Of course, the most used stack is currently CUDA, which is proprietary and only works on Nvidia.
AMD made its own version called HIP, which translates quite directly to CUDA, but also runs on AMD cards via ROCm.
Intel has its own stack called oneAPI, which I think is based on SYCL, a Khronos standard (just like OpenCL/OpenGL/Vulkan/etc). I believe SYCL programs can also be ran on AMD and NVIDIA using third-party compilers/translation tools such as hipSYCL, and I think SYCL can also be compiled to OpenCL.
I recently also heard about efforts to support running HIP programs on SYCL, so hopefully soon GPU compute will be less vendor-bound, with CUDA translating relatively easily to HIP, and HIP and SYCL also not offering compatibility problems either way.
The only hope is that Intel pushes OpenCL as one of the selling points of their new Arc GPUs. They seem to be starting with the gaming market, however, which isn't very interested in computing. It could be that they have plans to attack the non-HPC market, in which case it would make sense to follow OpenCL.
At the same time, Intel is developing oneAPI, so it may make more sense to look at that instead of OpenCL.
From others' comments here, it seems there hasn't been much development since then in OpenCL land. I imagine details of device support might vary over generations of hardware and driver releases... I made use of half-precision float storage but ran compute at single-precision since my devices did not offer fast half-precision math.
This was small "hpc", i.e. a task that would run on one workstation or modest single socket or dual socket x86_64 server or VM. The most performance-sensitive aspect was that it was also used during the data loading/startup phase of an interactive tool. So a human user was impatiently waiting for results. The first prototype was just using Python numpy routines for convolutions, etc. I used OpenCL to get running time from many minutes down to tens of seconds and called it good enough.

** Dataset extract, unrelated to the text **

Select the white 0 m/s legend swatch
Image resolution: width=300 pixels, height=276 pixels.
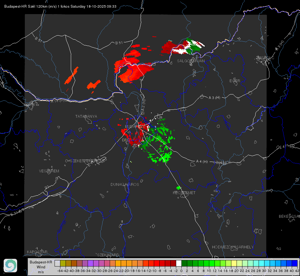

I enjoyed that I could run the same code on a workstation GPU with the NVIDIA driver or via x86 multithreaded SIMD using the Intel driver. I did not do any real work with Intel nor AMD GPUs because of the hardware selection we had on hand. I also needed more than 6GB GPU RAM for it to be worth using. Even my Titan X with 12GB was only about 2-3x faster than using x86 SIMD for my problem, due to the complex tradeoffs between RAM and bus bandwidths for data transfers. This is after I'd already done some algorithmic optimizations to bring down the compute/IO ratio.

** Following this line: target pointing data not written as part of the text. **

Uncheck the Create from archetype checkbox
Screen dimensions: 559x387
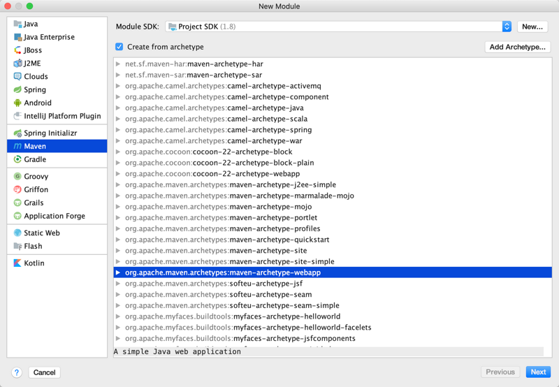[119, 47]
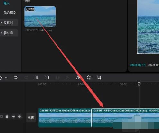Click the split clip tool icon
This screenshot has height=133, width=159.
coord(37,77)
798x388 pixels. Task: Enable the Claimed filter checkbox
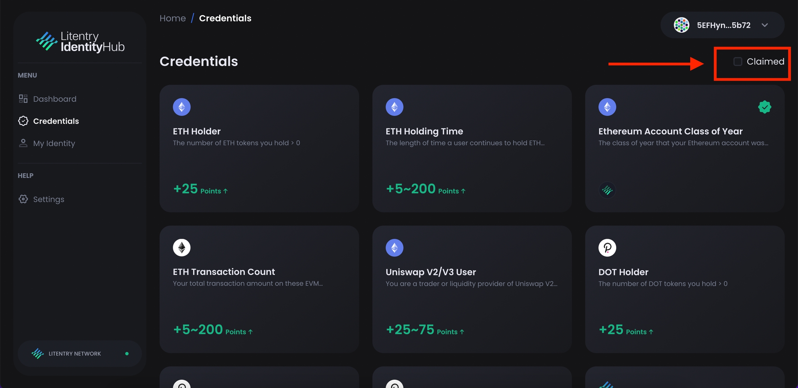point(738,62)
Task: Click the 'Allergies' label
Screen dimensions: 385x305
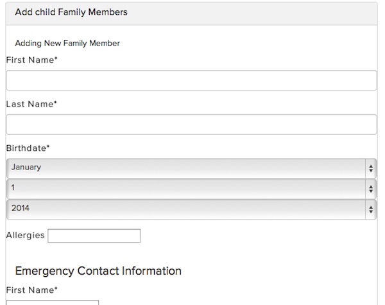Action: pyautogui.click(x=25, y=235)
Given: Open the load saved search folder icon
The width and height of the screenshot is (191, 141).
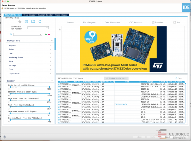Looking at the screenshot, I should pos(33,21).
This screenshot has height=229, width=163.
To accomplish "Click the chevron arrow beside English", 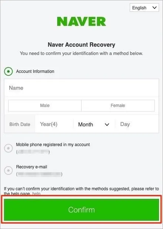I will click(x=154, y=7).
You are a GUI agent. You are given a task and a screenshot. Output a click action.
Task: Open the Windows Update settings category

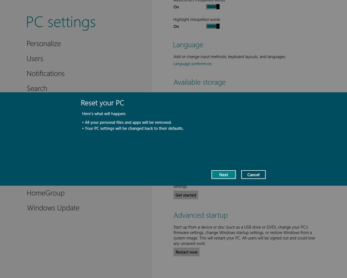(x=53, y=208)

A big thing I hear others talk about is the rich development tools with CUDA and the relatively impoverished OpenCL tooling. I am old school enough to get along without it. I was able to compensate for limited Python OpenCL tools by doing some of my development and debugging cycle embedded in hacked up variants of my own viz tools. You might think of this a bit like debugging with printf, except my print statement could send a dense 3D array into an OpenGL-based renderer on my workstation.